Numerical example:
How can I calculate the probability of the complex event below to occur within a particular duration of time. If the event does not occur it is classed a failure.
The current price of a stock called XYZ is $100 (i.e delta of +-0.5 for an $100 strike call/put)
First Condition:
I need the stock to touch $90. Before touching the $90 any price may be touched that is less than $110. If $110 or higher is touched before the $90 that is a failure.
NOTE: When XYZ at the start was $100; A $90 put strike had a delta of -0.27 and A $110 call strike had a delta of +0.27.
Second Condition:
If the first Condition is satisfied(i.e $90 had just been touched without touching $110 first), then now XYZ can touch any price, even $110 or above but the new restriction is that it can not touch $80.
NOTE: Because price just touched $90 deltas have changed.
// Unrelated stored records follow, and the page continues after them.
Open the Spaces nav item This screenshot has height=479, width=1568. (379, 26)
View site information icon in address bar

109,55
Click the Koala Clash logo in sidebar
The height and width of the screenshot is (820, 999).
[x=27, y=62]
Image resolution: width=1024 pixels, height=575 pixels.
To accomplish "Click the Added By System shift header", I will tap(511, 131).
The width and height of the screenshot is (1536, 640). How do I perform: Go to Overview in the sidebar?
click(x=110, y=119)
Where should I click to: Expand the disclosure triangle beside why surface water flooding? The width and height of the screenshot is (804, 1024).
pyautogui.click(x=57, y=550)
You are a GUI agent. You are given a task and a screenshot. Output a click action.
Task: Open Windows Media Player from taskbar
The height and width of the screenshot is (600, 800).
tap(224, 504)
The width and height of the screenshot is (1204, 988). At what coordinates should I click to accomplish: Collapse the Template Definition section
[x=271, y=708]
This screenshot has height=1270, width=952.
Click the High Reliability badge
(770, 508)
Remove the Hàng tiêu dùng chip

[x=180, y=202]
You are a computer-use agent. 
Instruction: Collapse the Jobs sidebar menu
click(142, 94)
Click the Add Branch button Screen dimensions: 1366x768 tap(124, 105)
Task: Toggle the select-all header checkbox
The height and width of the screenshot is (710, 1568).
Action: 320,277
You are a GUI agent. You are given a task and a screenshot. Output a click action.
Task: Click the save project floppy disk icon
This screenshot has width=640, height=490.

However at the start when XYZ was at $100 the $80 put strike would have a delta of -0.21.
Delta is approximately twice the probability of touch. I need an approximate answer to what the probability of the stock to follow the complex part is going to be?
Thanks for your contributions.
What is your purpose, trying to arb some issuer that you have access to that you can trade with, or are you trying to price and quote them yourself?
Knock-ins can be priced from knock-outs and vice-versa. For example, the combination of a down-and-out call and a down-and-in call creates a standard European call, so the value of a down-and-in can be obtained by subtracting the value of a down-and-out from the value of a standard European call.
However calculating the risk neutral probability is somewhat more complicated, so my question before pointing you to some material or even try to expand it with you is... Answer honestly how comfortable are you with Ito's calculus and applying it to multiple Brownian processes with correlation?
I make use of these instruments from time to time as a hedge instrument when I have a large short position in the options and don't want to hedge only with the underlying. Even-though the hedge is not complete once they have been knocked out, but I somehow manage to tell myself that if the price have fallen so much that it has knocked out my hedge then the need to hedge against high prices diminishes...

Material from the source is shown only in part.